--- Begin PROVIDED RECORDS ---
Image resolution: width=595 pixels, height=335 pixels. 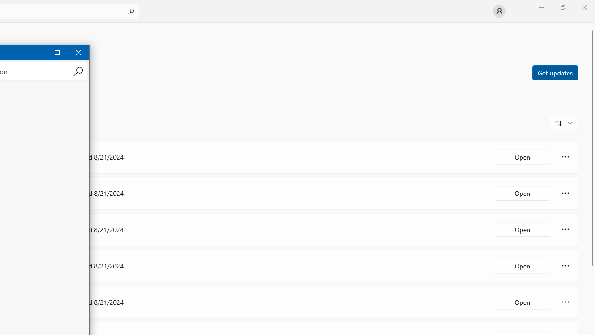 I want to click on 'Get updates', so click(x=555, y=72).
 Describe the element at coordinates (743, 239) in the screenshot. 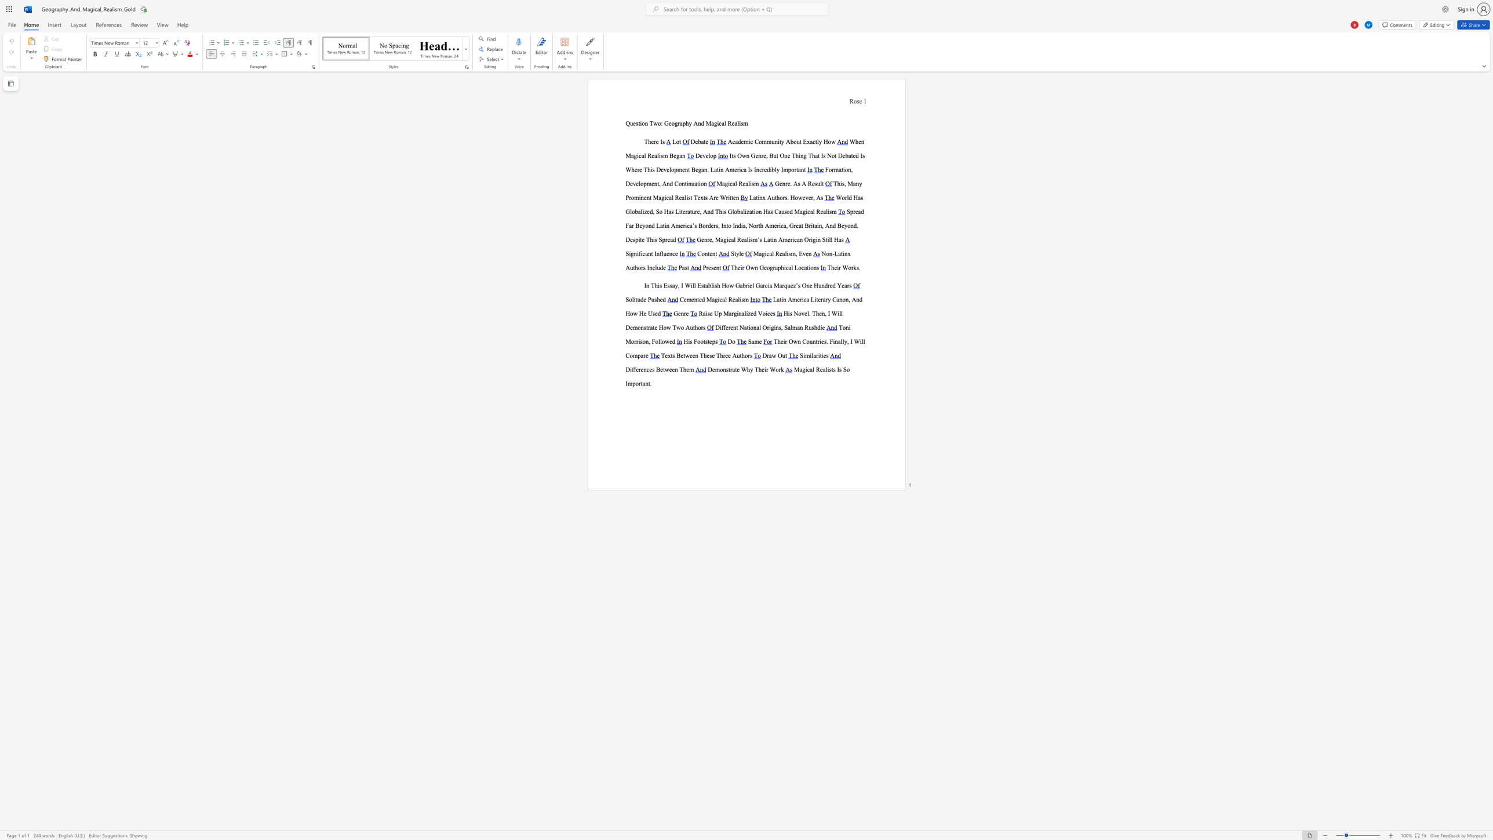

I see `the subset text "alism’s Latin American Origin Sti" within the text "Genre, Magical Realism’s Latin American Origin Still Has"` at that location.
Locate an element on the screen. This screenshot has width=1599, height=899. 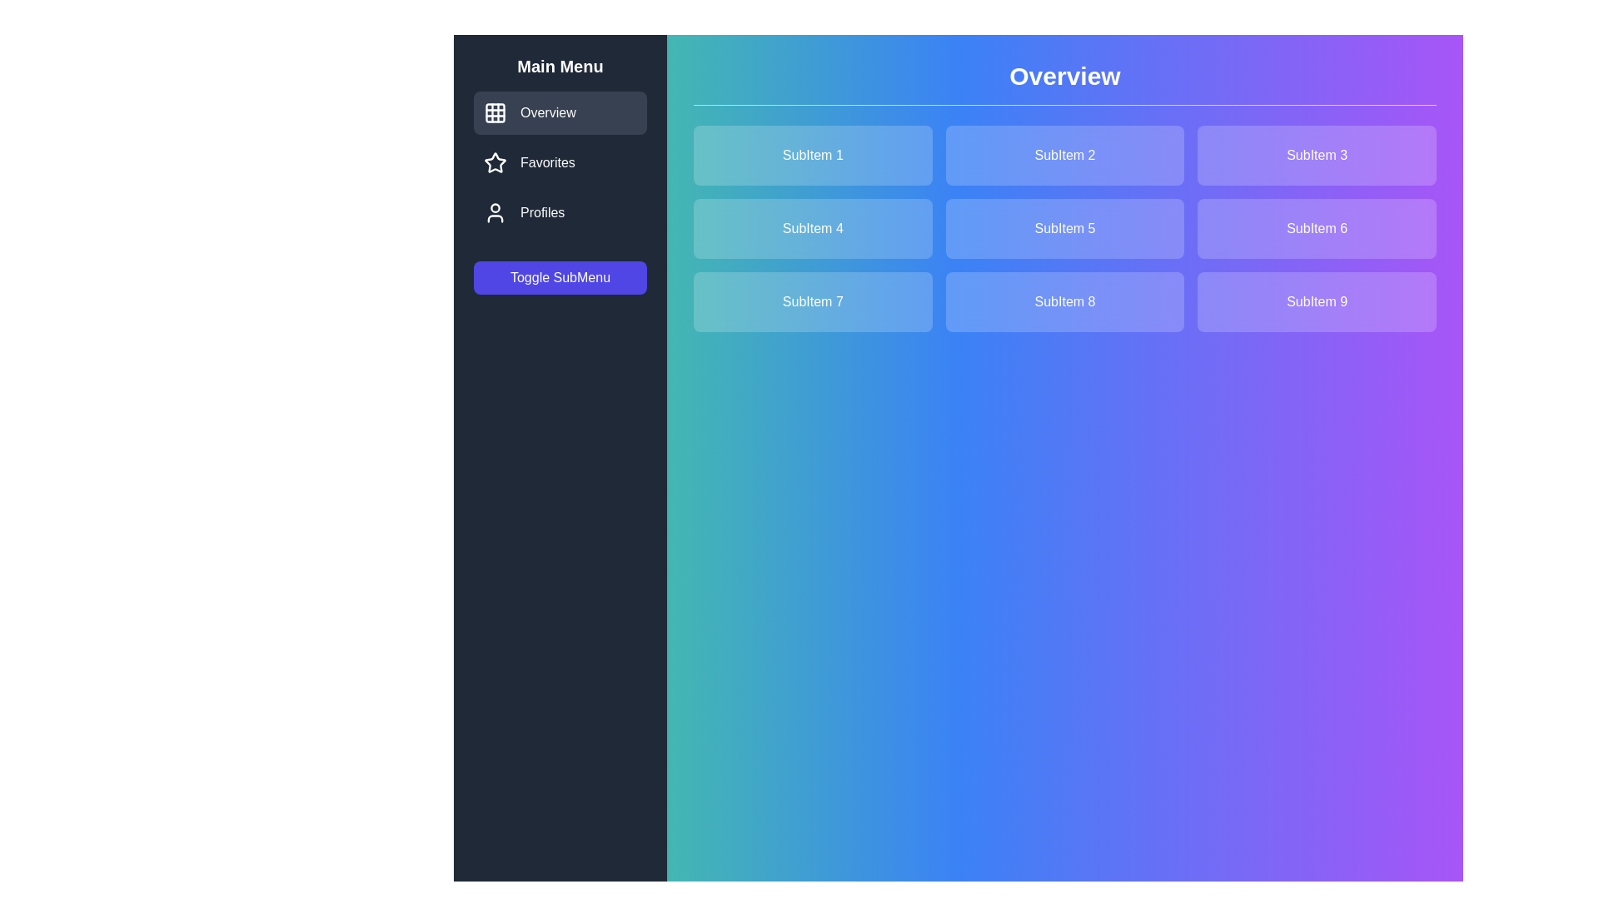
the 'Overview' title to focus or select the text is located at coordinates (1064, 83).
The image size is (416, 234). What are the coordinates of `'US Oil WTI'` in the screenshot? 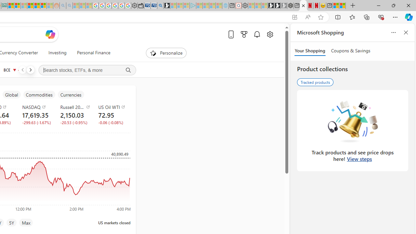 It's located at (113, 107).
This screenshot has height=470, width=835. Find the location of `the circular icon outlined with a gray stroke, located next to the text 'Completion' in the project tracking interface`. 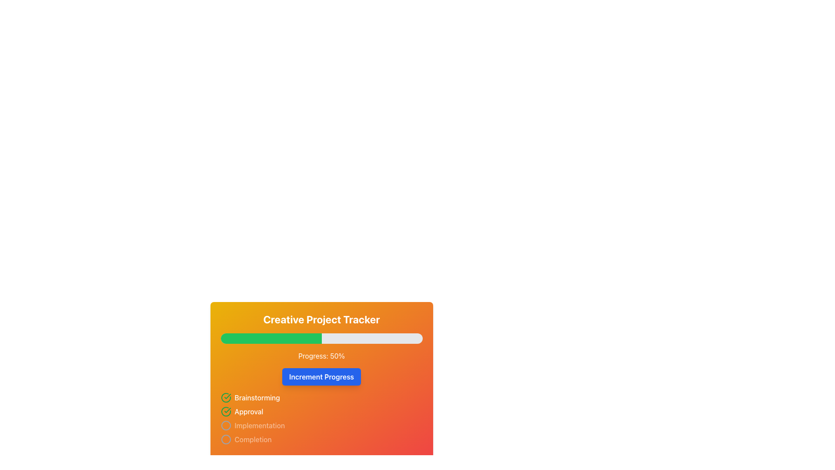

the circular icon outlined with a gray stroke, located next to the text 'Completion' in the project tracking interface is located at coordinates (226, 439).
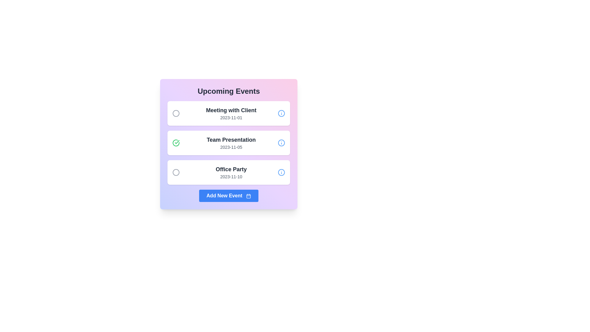 The width and height of the screenshot is (590, 332). What do you see at coordinates (175, 113) in the screenshot?
I see `the circular SVG shape located in the 'Meeting with Client' row under the 'Upcoming Events' section, which is the leftmost symbol in that row` at bounding box center [175, 113].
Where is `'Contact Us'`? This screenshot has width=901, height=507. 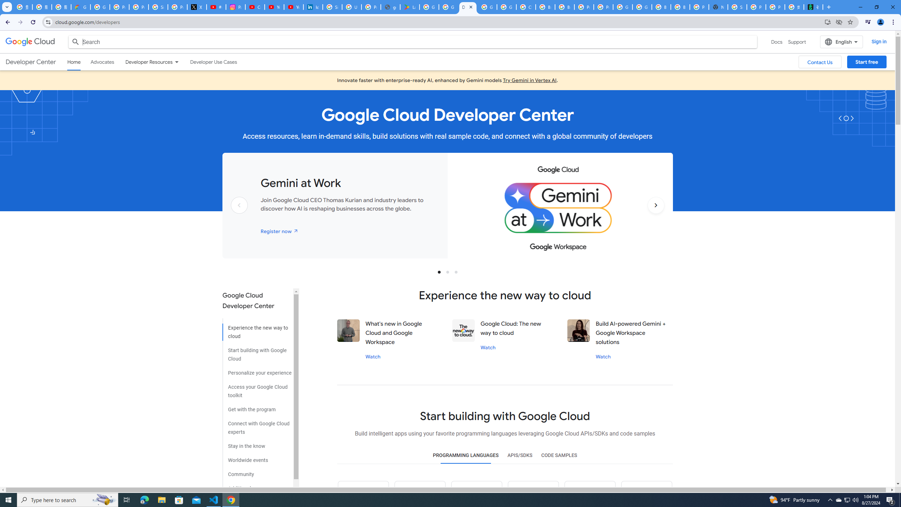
--- End PROVIDED RECORDS ---
Copy the records word for word, starting at the line with "Describe the element" and ending with the line with "at that location.", both included. Omit the pictures from your copy.

 Describe the element at coordinates (743, 239) in the screenshot. 

I see `the subset text "alism’s Latin American Origin Sti" within the text "Genre, Magical Realism’s Latin American Origin Still Has"` at that location.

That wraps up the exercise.